Hand coding of routines

phiscock-g851W1bGYuGnS0EtXVNi6w at public.gmane.org phiscock-g851W1bGYuGnS0EtXVNi6w at public.gmane.org
Mon Nov 28 23:11:27 UTC 2005

This is an article my colleague Augustine Lee sent to me. I thought the
TLUGers might find it interesting.

---------------------------- Original Message ----------------------------
Subject: You'll love to read this article
From:    "Augustine Lee" <auglee-bJEeYj9oJeDQT0dZR+AlfA at public.gmane.org>
Date:    Mon, November 28, 2005 10:03 am
To:      "Peter Hiscocks" <phiscock-g851W1bGYuGnS0EtXVNi6w at public.gmane.org>

I know you'll love to read this article, if for no other reason than:

1. It is about writing code by hand, our old fashion way, that produced
the fastest code possible
2. That the person 's name is Mr. Goto (sounds familiar?)
3. Yet another person whose previous job was in the patent office
(sounds familiar?)
4. That Mr. Goto has no formal computer training or software design
        "he perfected his craft by learning from programmers on an Internet
        mailing list focusing on the Linux operating system for the
Alpha chip"


  Writing the Fastest Code, by Hand, for Fun: A Human Computer Keeps
  Speeding Up Chip


Published: November 28, 2005

SEATTLE - There was a time long ago when the word "computer" was a job
description referring to the humans who performed the tedious
mathematical calculations for huge military and engineering projects.

Skip to next paragraph

Peter Yates for The New York Times

Kazushige Goto's software runs many of the fastest supercomputers.
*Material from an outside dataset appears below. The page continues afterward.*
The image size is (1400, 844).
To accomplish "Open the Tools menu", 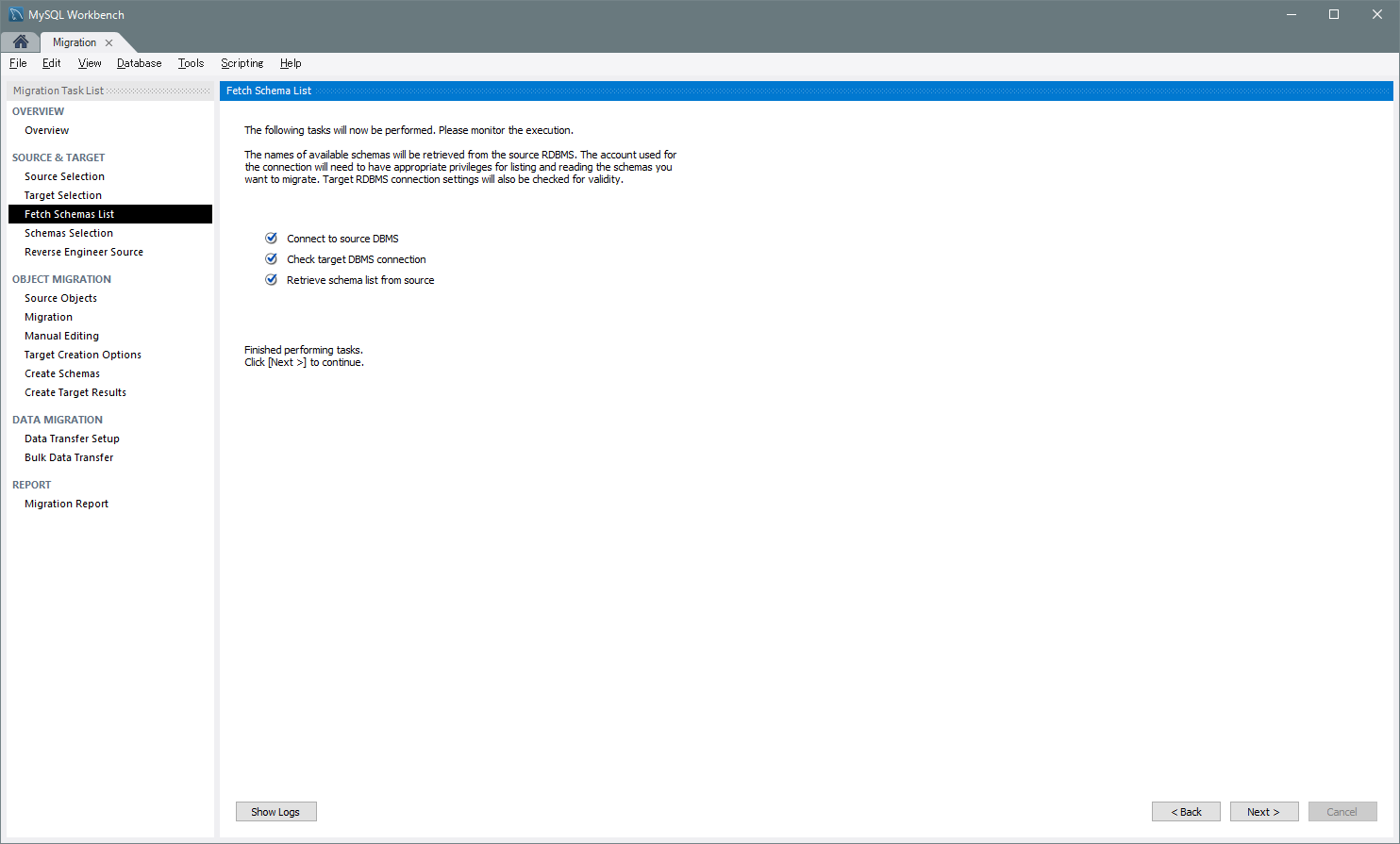I will pos(191,63).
It is in the same sense that Kazushige Goto's business card says simply
"high performance computing."

Mr. Goto, who is 37, might even be called the John Henry of the
information age.

But instead of competing against a steam drill, Mr. Goto, a research
associate at the Texas Advanced Computing Center at the University of
Texas at Austin, has bested the work of a powerful automated system and
entire teams of software developers in producing programs that run the
world's fastest supercomputers.

He has done it alone at his keyboard the old-fashioned way - by writing
code that reorders, one at a time, the instructions given to
microprocessor chips.

At one point recently, Mr. Goto's software - collections of programs
called subroutines - dominated the rarefied machines competing for the
title of the world's fastest supercomputer. In 2003 his handmade code
was used by 7 of the 10 fastest supercomputers. (The Japanese Earth
Simulator, which was then the world's fastest machine, however, did not
use his software.)

In the most recent ranking of supercomputers, I.B.M.
machines overtook a number of supercomputers using Mr. Goto's software
to capture the top three spots in the fastest computer rankings. Still,
the Goto Basic Linear Algebra Subroutines, or BLAS, as his programs are
known, were used by 4 of the world's 11 fastest computers.
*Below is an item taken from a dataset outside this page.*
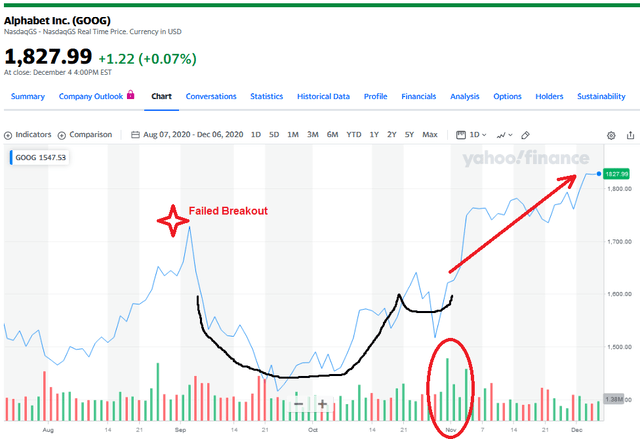
Task: Open the Sustainability section link
Action: point(601,97)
Mr. Goto has become a legend in the supercomputing community because of
his solitary crusade. And he shows no signs of flagging in the contest
to wring every ounce of computing speed from the world's fastest
microprocessor chips.

But for all the acclaim he has received, Mr. Goto is a relative newcomer
to the supercomputing field, having made his breakthrough about a decade

"At first I didn't know anything," he said in an interview at the annual
supercomputing conference held in Seattle in mid-November. "This was all
trial and error, but now I have experience."

The value of his work goes far beyond setting speed records. Because his
programs can more efficiently solve complex linear equations, they can
offer better solutions to virtually every computational science and
engineering problem. For example, the subroutines are used in simulation
programs to model the flow of air over the surface of a plane or a car
more precisely.

One of Mr. Goto's principal rivals is a software project known as Atlas,
created by a group of researchers working with Jack Dongarra, a computer
scientist at the University of Tennessee. Atlas is an automated effort
to find the most efficient way to solve linear algebra functions for
specific microprocessors - a task that Mr. Goto does meticulously by hand.

Like chess-playing software, the Atlas project tries to overcome the
shortcomings of different kinds of computer designs by systematically
testing thousands of solutions for each chip to find the most efficient
one for each type of microprocessor.

By contrast, Mr. Goto uses only a program called a software debugger
that allows him to track how data moves among different components of a

He then reorganizes the individual software instructions so that his
subroutines perform crucial algebraic functions more quickly to gain
small amounts of processing speed from a specific type of computer chip.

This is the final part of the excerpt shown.